-------- Source information --------
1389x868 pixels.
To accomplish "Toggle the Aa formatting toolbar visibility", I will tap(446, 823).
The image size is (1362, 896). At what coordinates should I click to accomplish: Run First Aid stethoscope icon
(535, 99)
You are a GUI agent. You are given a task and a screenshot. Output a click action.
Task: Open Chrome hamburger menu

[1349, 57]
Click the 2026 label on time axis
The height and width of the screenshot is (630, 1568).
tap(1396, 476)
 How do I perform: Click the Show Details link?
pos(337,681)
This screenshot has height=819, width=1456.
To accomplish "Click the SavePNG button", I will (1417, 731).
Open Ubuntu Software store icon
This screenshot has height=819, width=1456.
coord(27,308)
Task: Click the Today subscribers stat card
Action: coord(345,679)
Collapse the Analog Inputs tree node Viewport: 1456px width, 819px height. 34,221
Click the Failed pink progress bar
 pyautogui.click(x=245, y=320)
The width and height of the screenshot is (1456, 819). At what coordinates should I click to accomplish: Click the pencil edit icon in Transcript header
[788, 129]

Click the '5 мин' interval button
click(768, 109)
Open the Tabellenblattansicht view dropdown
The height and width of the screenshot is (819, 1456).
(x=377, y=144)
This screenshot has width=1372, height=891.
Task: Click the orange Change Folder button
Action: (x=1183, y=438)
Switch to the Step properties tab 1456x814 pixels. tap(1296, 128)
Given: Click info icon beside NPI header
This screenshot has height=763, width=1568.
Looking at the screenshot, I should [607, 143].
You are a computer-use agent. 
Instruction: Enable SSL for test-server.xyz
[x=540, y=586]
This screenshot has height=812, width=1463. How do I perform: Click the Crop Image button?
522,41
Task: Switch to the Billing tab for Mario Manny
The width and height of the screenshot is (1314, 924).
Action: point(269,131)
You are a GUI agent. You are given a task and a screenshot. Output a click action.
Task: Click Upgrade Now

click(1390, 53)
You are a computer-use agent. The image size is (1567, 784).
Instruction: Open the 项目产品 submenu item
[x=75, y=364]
--------
▸ **What the task asks**: Pick out every line above that holds the word "agent" and copy it.

▸ **Solution to the problem**:
You are a GUI agent. You are given a task and a screenshot. Output a click action.
You are a computer-use agent. 
You are a GUI agent. You are given a task and a screenshot. Output a click action.
You are a computer-use agent. The image size is (1567, 784).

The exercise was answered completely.